Walkthrough guide for AIOPS and Metrics 3: Configure Metrics to create Anomaly Alerts and IT Alerts

RemcoLengers · ‎11-07-2024

This is 3rd out of 3 blogs, please find first one here "Walkthrough guide for AIOPS and Metrics: Getting a custom Metric into the ServiceNow MID Server API" and the second one here "Walkthrough guide for AIOPS and Metrics 2: Configure Metric Explorer and AIOps Dashboard"

In the first blog we setup a MID server, created a CI and started ingesting a Metric for that CI. In the second blog we configured Metric Explorer and setup the start of an AIOPS Dashboard.

In this final blog in the series we are going to see for what metric bounds were created by Metric Intelligence. Next we will see how we can configure what happens a metric runs out of its bounds.

1. Add more metrics to collect

To get some more data to work with I added some more metrics to the collection script. You can download the script here. Replace the apikey value with the one for your instance. This script may to collect data for a few days to start to learn the ML results.

2. Review the ML results

In the first blog we have setup the CI view to include the "Metric Time Series Models". We are returning to this view.

You can see the ML Classifiers selected for the metrics, and also see can see not for all metrics a metrics could be selected hence this metrics does not lend itself for bounds calculations. Information about that can be found here. More detailed information and settings on the Metric bounds sensitivity can be found here.

In Metrics -> Insights Explorer you can see the bounds that are calculated for each metric.

Another Metrics example from a different CI with a different set of metrics can be found below for demonstration purposes

3. From Bounds to Anomaly Alerts

By default, all collected metrics have “Bounds” level, meaning upper and lower bounds are calculated, a model is built for the metric, but no anomaly alerts are generated. Carefully consider what metrics you want to use for anomaly detection as too many false positives may lead persons dealing with the Alert to ignore them in the long run.

To understand the following part it is good to understand the order Metric Anomaly -> IT Alert . This can be accomplished with Metric Configuration rules in this section. This defines the actions based on a single metric going out of bounds.

The order Metric Anomaly -> Anomaly Alert(s) -> IT Alert can be accomplished with the Advanced Promotion Engine in the next section.

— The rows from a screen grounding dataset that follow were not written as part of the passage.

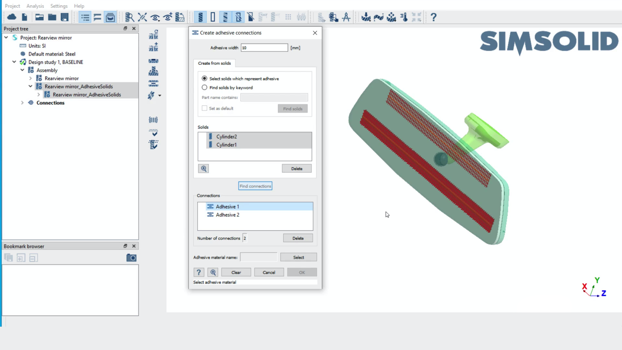Expand the Connections tree node

pos(22,103)
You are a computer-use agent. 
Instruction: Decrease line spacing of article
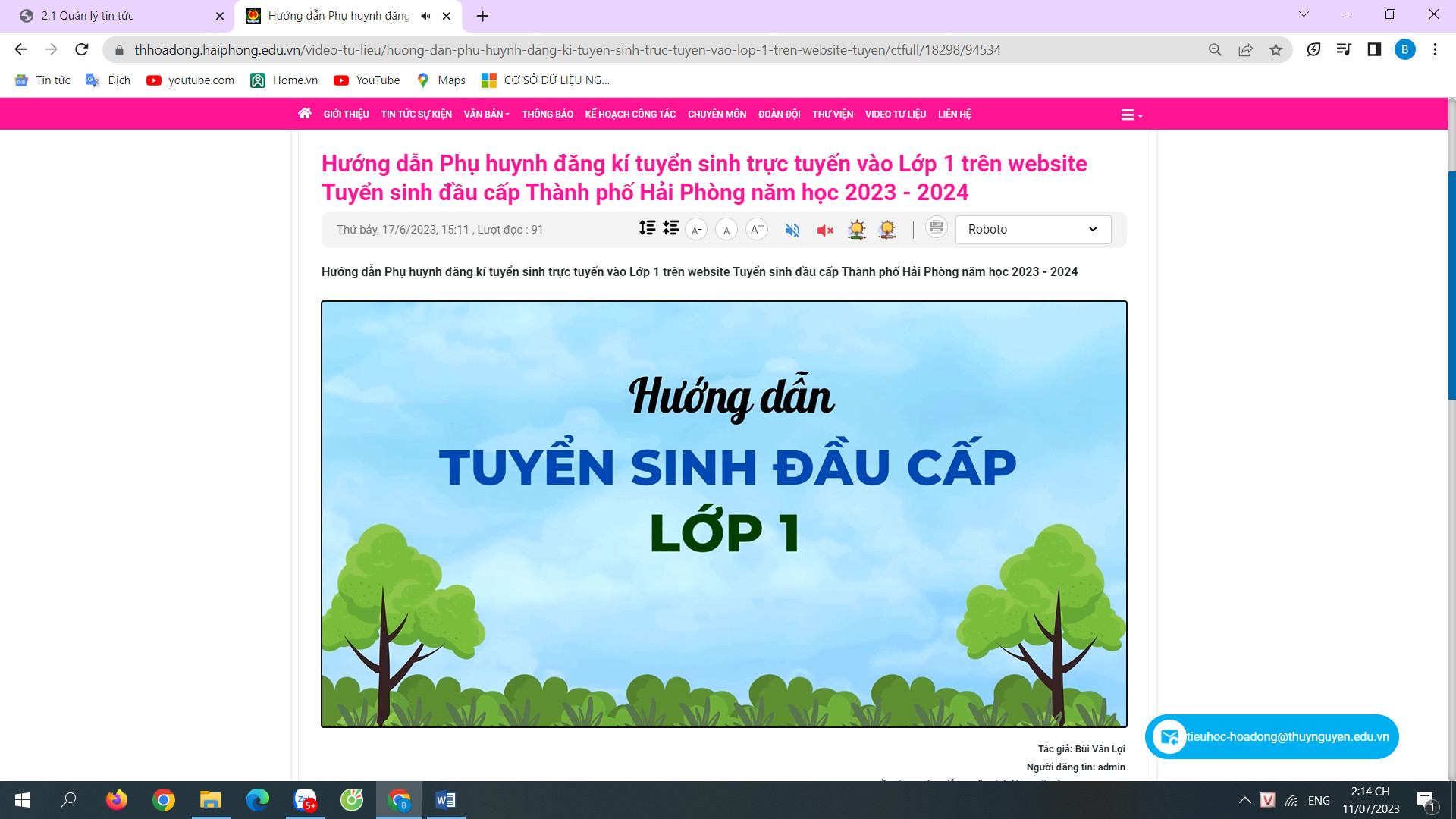pos(671,228)
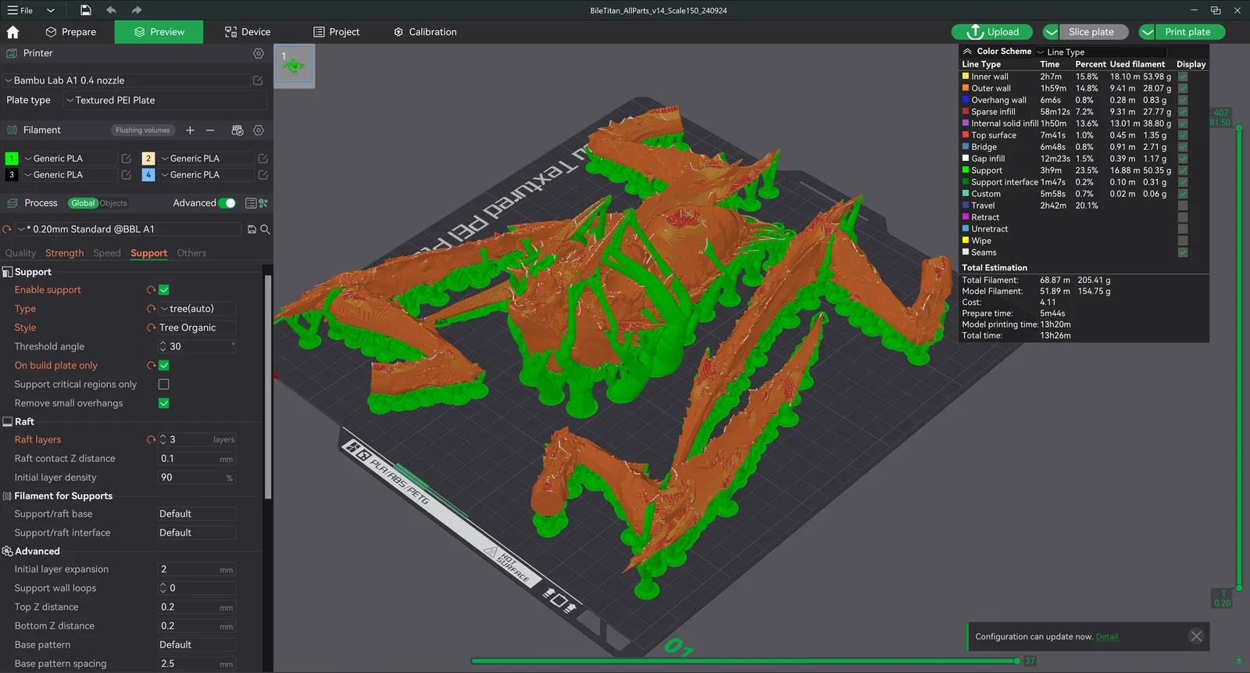Edit filament 1 preset icon
Viewport: 1250px width, 673px height.
(x=126, y=159)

This gives greater control so that IT Alerts will be generated once a number or metrics go out of bounds. For now we will configure what happens to a single Metric.

To setup the configuration on Metric Config Rules

Setup a rule so that the metric(s) you desire to be included are selected by the conditions. But you can select individual metrics by making "Metric Type Id" a selection criteria. When the selecting is correct with the Preview you can right click the top bar and Save. Then use New to determine what the out come needs to be, for the name use "anomaly_detection_action_level" and for the Choice see below.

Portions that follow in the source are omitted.